◆ AIM OF THE EXERCISE
Using the sdmxflow project description, answer these questions:
1. Which provider does sdmxflow currently support, and what source_id does it use?
2. What reference data does sdmxflow export to interpret coded columns?
3. Who shared the dlt extension mentioned as a community solution?

Download SDMX datasets into a reproducible, append-only on-disk layout for data warehouse refresh workflows.
Project description
sdmxflow
Download SDMX datasets into a reproducible, append-only on-disk layout for data warehouse and periodic refresh workflows.
sdmxflow is designed for the common “ELT input dataset” pattern:
- pull a dataset from an SDMX provider,
- store it locally in a stable folder structure,
- refresh it periodically,
- keep a minimal but useful metadata trail (versions, timestamps, URLs, status, row counts),
- export the reference data (codelists) required to interpret coded columns.
Status: early but functional. Current provider support is Eurostat (
source_id="ESTAT").
Why sdmxflow
Many SDMX ingestion solutions focus on “get me data” (often very flexibly), but stop short of the metadata needed for downstream analytics and governance:
- dataset versioning (what changed upstream and when),
- artifact locations and repeatability,
- codelists/reference data exported alongside the facts.
There are also community solutions (for example a dlt extension shared by Martin Salo) that are great for flexible extraction, and this project started from that direction. sdmxflow builds on those ideas but focuses more strongly on a warehouse-friendly artifact layout and richer metadata + codelist outputs.

[Collected data]

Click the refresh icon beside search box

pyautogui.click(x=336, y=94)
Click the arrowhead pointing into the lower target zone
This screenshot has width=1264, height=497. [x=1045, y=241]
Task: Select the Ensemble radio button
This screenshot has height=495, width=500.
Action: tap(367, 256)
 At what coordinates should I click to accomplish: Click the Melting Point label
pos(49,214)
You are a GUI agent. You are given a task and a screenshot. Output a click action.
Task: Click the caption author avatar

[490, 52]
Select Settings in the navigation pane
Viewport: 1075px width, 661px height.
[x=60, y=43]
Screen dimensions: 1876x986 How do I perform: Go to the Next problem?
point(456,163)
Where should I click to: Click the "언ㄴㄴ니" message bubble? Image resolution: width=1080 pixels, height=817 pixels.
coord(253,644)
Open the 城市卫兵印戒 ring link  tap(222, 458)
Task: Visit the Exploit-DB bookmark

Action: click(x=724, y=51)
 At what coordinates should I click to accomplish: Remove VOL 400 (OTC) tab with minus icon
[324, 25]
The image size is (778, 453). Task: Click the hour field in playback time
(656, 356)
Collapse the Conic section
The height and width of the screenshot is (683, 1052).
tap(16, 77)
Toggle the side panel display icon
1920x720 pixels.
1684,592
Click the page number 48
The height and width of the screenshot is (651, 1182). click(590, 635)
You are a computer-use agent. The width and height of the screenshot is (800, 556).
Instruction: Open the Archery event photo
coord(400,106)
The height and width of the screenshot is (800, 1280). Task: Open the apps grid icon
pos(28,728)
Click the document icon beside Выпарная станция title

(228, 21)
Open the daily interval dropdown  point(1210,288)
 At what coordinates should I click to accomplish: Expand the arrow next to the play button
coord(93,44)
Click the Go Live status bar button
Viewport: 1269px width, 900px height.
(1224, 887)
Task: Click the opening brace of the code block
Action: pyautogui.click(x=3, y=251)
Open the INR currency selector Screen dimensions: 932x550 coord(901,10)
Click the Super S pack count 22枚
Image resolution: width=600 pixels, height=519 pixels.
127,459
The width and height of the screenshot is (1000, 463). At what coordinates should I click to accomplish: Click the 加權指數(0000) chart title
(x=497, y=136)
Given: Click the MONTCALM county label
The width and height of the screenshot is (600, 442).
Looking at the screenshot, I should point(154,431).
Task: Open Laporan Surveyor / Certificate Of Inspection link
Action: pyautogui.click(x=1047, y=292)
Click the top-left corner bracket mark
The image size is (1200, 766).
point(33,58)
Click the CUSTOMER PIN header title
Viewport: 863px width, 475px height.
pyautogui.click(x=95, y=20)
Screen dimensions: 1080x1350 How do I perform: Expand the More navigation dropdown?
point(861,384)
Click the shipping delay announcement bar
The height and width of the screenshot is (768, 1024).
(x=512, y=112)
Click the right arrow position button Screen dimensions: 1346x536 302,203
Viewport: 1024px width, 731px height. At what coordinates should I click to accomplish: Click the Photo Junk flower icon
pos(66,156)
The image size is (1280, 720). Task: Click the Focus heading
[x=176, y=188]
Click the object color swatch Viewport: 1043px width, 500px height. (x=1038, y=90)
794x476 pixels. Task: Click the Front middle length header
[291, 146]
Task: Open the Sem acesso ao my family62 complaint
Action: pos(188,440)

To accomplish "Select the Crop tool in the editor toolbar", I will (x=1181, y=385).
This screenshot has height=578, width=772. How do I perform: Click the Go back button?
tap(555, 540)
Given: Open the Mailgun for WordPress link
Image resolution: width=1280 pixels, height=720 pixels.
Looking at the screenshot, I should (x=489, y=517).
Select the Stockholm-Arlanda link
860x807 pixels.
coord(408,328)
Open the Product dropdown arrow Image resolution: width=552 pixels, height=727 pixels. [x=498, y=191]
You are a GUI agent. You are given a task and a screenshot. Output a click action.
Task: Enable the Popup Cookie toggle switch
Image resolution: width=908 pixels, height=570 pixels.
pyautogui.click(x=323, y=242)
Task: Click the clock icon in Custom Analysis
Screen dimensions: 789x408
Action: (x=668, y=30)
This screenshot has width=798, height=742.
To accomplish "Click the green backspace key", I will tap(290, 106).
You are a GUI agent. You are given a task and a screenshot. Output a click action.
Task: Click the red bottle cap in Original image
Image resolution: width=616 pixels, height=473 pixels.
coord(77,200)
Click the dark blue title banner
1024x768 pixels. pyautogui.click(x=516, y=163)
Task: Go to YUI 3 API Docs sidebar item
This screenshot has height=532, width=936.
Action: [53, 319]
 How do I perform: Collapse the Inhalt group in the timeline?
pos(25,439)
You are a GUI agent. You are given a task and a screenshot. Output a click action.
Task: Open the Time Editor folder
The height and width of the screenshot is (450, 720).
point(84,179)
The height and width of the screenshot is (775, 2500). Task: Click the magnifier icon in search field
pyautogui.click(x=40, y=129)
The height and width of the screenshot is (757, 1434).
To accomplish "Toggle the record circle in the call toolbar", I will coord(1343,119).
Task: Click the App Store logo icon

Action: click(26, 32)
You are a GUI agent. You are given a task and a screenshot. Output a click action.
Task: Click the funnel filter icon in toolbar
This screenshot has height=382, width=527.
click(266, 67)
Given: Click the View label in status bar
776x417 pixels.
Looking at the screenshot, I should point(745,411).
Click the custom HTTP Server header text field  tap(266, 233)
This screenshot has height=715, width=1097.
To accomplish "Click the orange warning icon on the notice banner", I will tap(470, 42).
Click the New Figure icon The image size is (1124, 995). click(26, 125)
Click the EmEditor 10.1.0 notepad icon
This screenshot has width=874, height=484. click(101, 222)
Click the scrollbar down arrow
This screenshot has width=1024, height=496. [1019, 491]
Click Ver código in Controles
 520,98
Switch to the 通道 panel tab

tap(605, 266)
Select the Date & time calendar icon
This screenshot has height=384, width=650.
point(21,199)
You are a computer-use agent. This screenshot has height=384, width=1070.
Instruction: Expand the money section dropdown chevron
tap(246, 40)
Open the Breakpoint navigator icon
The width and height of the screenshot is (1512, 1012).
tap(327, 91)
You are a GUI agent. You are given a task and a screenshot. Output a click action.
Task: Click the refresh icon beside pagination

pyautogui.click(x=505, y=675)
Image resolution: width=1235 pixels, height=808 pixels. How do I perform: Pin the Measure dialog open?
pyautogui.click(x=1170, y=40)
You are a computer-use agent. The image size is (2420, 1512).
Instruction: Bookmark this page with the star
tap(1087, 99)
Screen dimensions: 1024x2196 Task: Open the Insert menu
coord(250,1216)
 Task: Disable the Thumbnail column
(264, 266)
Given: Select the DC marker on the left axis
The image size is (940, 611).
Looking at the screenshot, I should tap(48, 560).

◆ PROBLEM SOLUTION
1. Eurostat, with source_id="ESTAT".
2. Codelists.
3. Martin Salo.